O'Reilly: Chapter 1 Exercise 17-22

Continuing Chapter 1 Exercise...

17.

>>> text9.index('sunset')
629
>>> text9[620:630]
['PARK', 'THE', 'suburb', 'of', 'Saffron', 'Park', 'lay', 'on', 'the', 'sunset']
>>> text9[620:635]
['PARK', 'THE', 'suburb', 'of', 'Saffron', 'Park', 'lay', 'on', 'the', 'sunset', 'side', 'of', 'London', ',', 'as']
>>> text9[620:640]
['PARK', 'THE', 'suburb', 'of', 'Saffron', 'Park', 'lay', 'on', 'the', 'sunset', 'side', 'of', 'London', ',', 'as', 'red', 'and', 'ragged', 'as', 'a']
>>> text9[620:645]
['PARK', 'THE', 'suburb', 'of', 'Saffron', 'Park', 'lay', 'on', 'the', 'sunset', 'side', 'of', 'London', ',', 'as', 'red', 'and', 'ragged', 'as', 'a', 'cloud', 'of', 'sunset', '.', 'It']
>>> text9[615:644]
['THE', 'TWO', 'POETS', 'OF', 'SAFFRON', 'PARK', 'THE', 'suburb', 'of', 'Saffron', 'Park', 'lay', 'on', 'the', 'sunset', 'side', 'of', 'London', ',', 'as', 'red', 'and', 'ragged', 'as', 'a', 'cloud', 'of', 'sunset', '.']
>>> text9[610:644]
['.', 'C', '.', 'CHAPTER', 'I', 'THE', 'TWO', 'POETS', 'OF', 'SAFFRON', 'PARK', 'THE', 'suburb', 'of', 'Saffron', 'Park', 'lay', 'on', 'the', 'sunset', 'side', 'of', 'London', ',', 'as', 'red', 'and', 'ragged', 'as', 'a', 'cloud', 'of', 'sunset', '.']

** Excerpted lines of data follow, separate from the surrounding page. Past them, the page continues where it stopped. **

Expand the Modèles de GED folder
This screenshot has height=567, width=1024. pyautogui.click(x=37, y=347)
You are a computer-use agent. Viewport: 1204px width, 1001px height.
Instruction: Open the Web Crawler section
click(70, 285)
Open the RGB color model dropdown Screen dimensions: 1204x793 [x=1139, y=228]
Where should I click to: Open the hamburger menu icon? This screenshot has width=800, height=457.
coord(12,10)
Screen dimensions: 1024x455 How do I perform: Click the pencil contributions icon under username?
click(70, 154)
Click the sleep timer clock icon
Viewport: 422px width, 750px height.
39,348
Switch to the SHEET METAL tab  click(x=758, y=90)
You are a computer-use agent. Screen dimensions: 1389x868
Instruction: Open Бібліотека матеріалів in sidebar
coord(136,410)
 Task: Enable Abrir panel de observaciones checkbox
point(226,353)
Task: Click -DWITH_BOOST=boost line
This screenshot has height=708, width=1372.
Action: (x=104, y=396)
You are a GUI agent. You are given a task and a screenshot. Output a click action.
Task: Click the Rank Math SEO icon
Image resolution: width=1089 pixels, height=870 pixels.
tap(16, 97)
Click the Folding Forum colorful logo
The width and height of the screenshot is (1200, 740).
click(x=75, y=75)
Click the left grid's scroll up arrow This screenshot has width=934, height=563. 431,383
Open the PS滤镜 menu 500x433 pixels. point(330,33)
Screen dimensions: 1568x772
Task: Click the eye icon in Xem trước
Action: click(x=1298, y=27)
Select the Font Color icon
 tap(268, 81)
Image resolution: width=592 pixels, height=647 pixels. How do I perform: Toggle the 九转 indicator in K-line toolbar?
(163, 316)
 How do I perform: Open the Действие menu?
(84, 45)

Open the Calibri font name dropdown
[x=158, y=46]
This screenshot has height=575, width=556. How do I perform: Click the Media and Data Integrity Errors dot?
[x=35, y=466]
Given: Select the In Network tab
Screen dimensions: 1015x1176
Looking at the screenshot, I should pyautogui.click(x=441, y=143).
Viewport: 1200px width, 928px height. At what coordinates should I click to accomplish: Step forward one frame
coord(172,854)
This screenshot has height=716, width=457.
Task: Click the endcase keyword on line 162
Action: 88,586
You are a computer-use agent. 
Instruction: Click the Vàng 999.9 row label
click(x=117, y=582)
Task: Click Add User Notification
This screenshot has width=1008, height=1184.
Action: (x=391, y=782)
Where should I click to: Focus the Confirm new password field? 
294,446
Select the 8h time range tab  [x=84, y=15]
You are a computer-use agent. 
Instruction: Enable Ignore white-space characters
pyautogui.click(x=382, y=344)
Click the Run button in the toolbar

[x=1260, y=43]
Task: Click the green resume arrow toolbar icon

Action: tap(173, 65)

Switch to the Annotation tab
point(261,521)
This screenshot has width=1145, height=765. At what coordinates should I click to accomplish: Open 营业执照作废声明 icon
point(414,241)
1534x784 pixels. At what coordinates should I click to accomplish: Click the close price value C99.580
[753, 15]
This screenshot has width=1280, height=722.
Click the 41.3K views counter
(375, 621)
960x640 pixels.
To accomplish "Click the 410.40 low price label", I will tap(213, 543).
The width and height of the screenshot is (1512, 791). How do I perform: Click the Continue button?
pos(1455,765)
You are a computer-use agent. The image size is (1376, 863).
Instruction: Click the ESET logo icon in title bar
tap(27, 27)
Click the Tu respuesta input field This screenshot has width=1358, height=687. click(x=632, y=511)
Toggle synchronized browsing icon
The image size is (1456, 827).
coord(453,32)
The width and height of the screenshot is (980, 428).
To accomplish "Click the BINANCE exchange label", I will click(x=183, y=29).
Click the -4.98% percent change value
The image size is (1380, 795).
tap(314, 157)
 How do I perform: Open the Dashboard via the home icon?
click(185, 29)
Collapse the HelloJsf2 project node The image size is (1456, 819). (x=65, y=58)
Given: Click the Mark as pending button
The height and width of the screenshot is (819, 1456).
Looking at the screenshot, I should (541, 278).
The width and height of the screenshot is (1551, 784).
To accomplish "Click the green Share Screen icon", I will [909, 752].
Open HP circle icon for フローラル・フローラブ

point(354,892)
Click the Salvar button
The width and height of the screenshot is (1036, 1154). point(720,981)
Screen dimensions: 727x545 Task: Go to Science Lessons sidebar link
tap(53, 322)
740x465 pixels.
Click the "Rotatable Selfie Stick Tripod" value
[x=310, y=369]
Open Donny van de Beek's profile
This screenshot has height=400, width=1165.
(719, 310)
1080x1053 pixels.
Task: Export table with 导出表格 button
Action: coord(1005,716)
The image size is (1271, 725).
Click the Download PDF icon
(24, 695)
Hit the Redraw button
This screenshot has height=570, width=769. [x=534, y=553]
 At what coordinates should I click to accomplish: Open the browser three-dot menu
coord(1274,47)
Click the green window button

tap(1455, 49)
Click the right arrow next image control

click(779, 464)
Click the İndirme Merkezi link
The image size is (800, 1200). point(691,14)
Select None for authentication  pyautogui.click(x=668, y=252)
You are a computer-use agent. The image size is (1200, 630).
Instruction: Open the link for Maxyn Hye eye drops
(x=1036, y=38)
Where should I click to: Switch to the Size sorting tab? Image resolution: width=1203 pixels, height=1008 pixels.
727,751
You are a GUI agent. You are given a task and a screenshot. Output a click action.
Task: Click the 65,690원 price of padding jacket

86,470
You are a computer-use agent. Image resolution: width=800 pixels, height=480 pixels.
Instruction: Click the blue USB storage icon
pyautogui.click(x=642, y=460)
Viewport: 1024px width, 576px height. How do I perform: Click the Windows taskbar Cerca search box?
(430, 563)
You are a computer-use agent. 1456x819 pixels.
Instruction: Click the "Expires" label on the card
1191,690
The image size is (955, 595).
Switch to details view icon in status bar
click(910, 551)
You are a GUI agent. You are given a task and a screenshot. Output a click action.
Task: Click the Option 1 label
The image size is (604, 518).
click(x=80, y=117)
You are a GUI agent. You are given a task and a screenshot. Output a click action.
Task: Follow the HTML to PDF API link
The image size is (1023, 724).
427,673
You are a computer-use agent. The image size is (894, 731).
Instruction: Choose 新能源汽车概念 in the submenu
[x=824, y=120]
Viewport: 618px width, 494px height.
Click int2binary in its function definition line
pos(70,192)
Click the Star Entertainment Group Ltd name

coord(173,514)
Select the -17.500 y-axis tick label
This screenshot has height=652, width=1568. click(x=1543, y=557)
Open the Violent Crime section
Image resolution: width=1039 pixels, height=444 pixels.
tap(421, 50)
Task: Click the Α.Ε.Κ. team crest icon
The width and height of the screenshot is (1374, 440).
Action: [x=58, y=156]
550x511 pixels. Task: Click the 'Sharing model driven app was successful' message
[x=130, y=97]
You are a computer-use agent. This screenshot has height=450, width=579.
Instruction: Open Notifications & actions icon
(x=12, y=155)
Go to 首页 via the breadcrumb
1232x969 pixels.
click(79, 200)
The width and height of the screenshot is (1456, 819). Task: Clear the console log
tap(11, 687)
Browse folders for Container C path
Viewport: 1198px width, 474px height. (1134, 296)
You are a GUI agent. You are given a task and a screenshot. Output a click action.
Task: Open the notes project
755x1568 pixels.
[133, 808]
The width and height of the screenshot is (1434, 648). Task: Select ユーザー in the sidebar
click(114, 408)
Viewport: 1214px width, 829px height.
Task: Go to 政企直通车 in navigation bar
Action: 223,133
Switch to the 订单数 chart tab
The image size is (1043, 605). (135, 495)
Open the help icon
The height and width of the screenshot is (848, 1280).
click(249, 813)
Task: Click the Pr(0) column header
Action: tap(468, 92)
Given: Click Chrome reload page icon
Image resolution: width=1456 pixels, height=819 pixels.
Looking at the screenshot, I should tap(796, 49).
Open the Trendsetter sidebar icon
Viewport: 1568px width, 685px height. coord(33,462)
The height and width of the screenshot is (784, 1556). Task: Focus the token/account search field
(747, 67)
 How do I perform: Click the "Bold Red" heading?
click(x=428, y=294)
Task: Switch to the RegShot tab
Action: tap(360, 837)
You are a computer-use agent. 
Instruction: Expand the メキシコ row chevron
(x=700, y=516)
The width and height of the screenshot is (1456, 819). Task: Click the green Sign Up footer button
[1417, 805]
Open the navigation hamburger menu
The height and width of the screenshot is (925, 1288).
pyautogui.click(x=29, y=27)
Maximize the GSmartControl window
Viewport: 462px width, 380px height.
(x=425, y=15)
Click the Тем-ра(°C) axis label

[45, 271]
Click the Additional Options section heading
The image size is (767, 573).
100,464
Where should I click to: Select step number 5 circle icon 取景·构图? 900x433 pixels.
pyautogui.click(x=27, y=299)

First get the index in text9 (629) then try to get a whole sentence by slicing. I found a period (.) at text9(644) then tried to find the beginning of the sentence by changing the range.

The found sentence is:

THE suburb of Saffron Park lay on the sunset side of London, as red and ragged as a cloud of sunset.

18.

>>> sentset = sent1 + sent2 + sent3 + sent4 + sent5 + sent6 + sent7 + sent8 + sent9
>>> len(sentset)
122
>>> len(set(sentset))
87
>>> sorted(set(sentset))
['!', ',', '-', '.', '1', '25', '29', '61', ':', 'ARTHUR', 'Call', 'Citizens', 'Dashwood', 'Fellow', 'God', 'House', 'I', 'In', 'Ishmael', 'JOIN', 'KING', 'London', 'MALE', 'Nov.', 'PMing', 'Park', 'Pierre', 'Representatives', 'SCENE', 'SEXY', 'Saffron', 'Senate', 'Sussex', 'THE', 'The', 'Vinken', 'Whoa', '[', ']', 'a', 'and', 'as', 'attrac', 'been', 'beginning', 'board', 'clop', 'cloud', 'created', 'director', 'discreet', 'earth', 'encounters', 'family', 'for', 'had', 'have', 'heaven', 'in', 'join', 'lady', 'lay', 'lol', 'long', 'me', 'nonexecutive', 'of', 'old', 'older', 'on', 'people', 'problem', 'ragged', 'red', 'seeks', 'settled', 'side', 'single', 'suburb', 'sunset', 'the', 'there', 'to', 'will', 'wind', 'with', 'years']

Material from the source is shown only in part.